*Set task a*: Render the rows as a Markdown table with the columns No. and Line, starting at the line containing "You are a computer-use agent. This" and continuing through the last of the rows. Leave out blank lines, and include nothing from outside that span.

# 17743 P1335 - Engine Torque Monitoring - Control Limit Exceeded



## ne14golf (Jun 7, 2000)

Got the noted DTC trouble codes. Does anyone know what this means? causes? fixes?
I get this DTC and EPC light goes on and accelerator pedal is useless. I have to shut down and restart the engine in order to erase the EPC light and get the car to drive again. 
This usually occurs from a rolling start in 1st or 2nd gear. The car feels like it's hauling ass then, "umf" it feels like I hit a wall. The engine is still running but I can't accelerate. This could be a very dangerous in the wrong situation.
Thanks all!


----------



## das Haupt (Apr 17, 2002)

*Re: 17743 P1335 - Engine Torque Monitoring - Control Limit Exceeded (ne14golf)*

Yep, I've gotten the same code on my GTI. I've got a K04, GIAC chip and evo intake.. nothing else. The car pulls SOO hard tho! http://****************.com/smile/emthup.gif


----------



## slimjim (Jul 14, 2000)

*Re: 17743 P1335 - Engine Torque Monitoring - Control Limit Exceeded (FlyinTurbo)*

i have gotten this as well. i have an atp stage 3.
i have no idea what it is. i used to have the maf unplugged, and it was happening a lot (all of a sudden, during a long road trip). mostly up hills, at part throttle but high boost.
i reconnected my maf, and it mostly disappeared. i say mostly, because it has happened once or twice since then.
slim


[Modified by slimjim, 11:54 AM 5-14-2002]


----------



## Phishy (Jul 5, 2001)

*Re: 17743 P1335 - Engine Torque Monitoring - Control Limit Exceeded (slimjim)*

I think this may have happend to me today during lunch, I will Vag-com when I get home tonight


----------



## drm916 (Dec 6, 2000)

*Stored records*:
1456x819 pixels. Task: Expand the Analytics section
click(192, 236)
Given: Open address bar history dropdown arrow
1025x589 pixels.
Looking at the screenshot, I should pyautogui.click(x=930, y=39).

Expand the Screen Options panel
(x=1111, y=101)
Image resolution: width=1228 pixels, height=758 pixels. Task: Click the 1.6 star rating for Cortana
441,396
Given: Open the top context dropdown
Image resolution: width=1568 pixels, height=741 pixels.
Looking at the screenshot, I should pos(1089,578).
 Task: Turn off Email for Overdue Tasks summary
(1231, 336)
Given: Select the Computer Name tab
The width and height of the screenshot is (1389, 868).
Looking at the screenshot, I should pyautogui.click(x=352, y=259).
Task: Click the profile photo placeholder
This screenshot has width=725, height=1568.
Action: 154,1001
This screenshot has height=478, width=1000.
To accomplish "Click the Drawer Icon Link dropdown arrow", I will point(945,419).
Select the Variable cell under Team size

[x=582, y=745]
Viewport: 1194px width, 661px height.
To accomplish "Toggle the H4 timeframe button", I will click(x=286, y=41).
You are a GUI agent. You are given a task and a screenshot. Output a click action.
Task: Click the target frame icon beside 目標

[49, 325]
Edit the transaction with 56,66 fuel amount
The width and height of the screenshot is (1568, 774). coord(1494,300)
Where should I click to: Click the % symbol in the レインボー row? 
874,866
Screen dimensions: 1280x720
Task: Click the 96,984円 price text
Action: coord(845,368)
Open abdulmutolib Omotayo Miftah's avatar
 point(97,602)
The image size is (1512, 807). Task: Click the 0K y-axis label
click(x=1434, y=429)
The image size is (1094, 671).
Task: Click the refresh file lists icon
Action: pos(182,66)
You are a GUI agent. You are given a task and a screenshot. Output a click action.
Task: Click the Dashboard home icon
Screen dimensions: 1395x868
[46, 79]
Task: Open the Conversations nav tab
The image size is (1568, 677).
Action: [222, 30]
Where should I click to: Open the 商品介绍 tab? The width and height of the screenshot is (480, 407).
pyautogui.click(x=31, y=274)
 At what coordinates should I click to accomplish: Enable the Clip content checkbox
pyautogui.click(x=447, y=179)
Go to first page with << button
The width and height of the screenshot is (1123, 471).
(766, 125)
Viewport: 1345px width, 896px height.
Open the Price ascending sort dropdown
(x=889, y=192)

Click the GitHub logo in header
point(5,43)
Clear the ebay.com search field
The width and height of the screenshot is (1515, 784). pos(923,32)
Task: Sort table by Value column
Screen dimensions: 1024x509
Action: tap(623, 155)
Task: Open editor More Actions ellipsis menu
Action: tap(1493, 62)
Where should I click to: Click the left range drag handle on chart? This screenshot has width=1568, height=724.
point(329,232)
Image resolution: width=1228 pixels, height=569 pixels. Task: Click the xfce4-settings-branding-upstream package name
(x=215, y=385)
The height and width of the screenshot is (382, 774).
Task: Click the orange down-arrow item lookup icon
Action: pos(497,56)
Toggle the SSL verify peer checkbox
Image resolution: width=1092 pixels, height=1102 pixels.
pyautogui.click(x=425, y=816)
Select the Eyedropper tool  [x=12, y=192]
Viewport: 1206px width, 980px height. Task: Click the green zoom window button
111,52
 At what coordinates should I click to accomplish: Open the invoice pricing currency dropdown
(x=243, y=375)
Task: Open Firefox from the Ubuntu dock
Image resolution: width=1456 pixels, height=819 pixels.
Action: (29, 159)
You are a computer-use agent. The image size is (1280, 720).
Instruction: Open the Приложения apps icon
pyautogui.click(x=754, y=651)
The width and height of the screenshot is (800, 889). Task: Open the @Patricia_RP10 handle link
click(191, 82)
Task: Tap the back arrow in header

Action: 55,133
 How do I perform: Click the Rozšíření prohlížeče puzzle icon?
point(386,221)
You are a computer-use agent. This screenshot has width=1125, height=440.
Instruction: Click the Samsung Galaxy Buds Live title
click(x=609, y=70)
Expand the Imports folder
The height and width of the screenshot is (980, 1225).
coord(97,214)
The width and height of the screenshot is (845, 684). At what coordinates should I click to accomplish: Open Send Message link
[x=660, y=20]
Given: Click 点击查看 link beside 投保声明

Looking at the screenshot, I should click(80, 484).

*Set task b*: Reproduce the whole forum thread on the 17743 P1335 torque monitoring code, word for word.

*Full solution a*:
| No. | Line |
|---|---|
| 1 | You are a computer-use agent. This screenshot has width=1125, height=440. |
| 2 | Instruction: Click the Samsung Galaxy Buds Live title |
| 3 | click(x=609, y=70) |
| 4 | Expand the Imports folder |
| 5 | The height and width of the screenshot is (980, 1225). |
| 6 | coord(97,214) |
| 7 | The width and height of the screenshot is (845, 684). At what coordinates should I click to accomplish: Open Send Message link |
| 8 | [x=660, y=20] |
| 9 | Given: Click 点击查看 link beside 投保声明 |
| 10 | Looking at the screenshot, I should click(80, 484). |

*Full solution b*:
# 17743 P1335 - Engine Torque Monitoring - Control Limit Exceeded



## ne14golf (Jun 7, 2000)

Got the noted DTC trouble codes. Does anyone know what this means? causes? fixes?
I get this DTC and EPC light goes on and accelerator pedal is useless. I have to shut down and restart the engine in order to erase the EPC light and get the car to drive again. 
This usually occurs from a rolling start in 1st or 2nd gear. The car feels like it's hauling ass then, "umf" it feels like I hit a wall. The engine is still running but I can't accelerate. This could be a very dangerous in the wrong situation.
Thanks all!


----------



## das Haupt (Apr 17, 2002)

*Re: 17743 P1335 - Engine Torque Monitoring - Control Limit Exceeded (ne14golf)*

Yep, I've gotten the same code on my GTI. I've got a K04, GIAC chip and evo intake.. nothing else. The car pulls SOO hard tho! http://****************.com/smile/emthup.gif


----------



## slimjim (Jul 14, 2000)

*Re: 17743 P1335 - Engine Torque Monitoring - Control Limit Exceeded (FlyinTurbo)*

i have gotten this as well. i have an atp stage 3.
i have no idea what it is. i used to have the maf unplugged, and it was happening a lot (all of a sudden, during a long road trip). mostly up hills, at part throttle but high boost.
i reconnected my maf, and it mostly disappeared. i say mostly, because it has happened once or twice since then.
slim


[Modified by slimjim, 11:54 AM 5-14-2002]


----------



## Phishy (Jul 5, 2001)

*Re: 17743 P1335 - Engine Torque Monitoring - Control Limit Exceeded (slimjim)*

I think this may have happend to me today during lunch, I will Vag-com when I get home tonight


----------



## drm916 (Dec 6, 2000)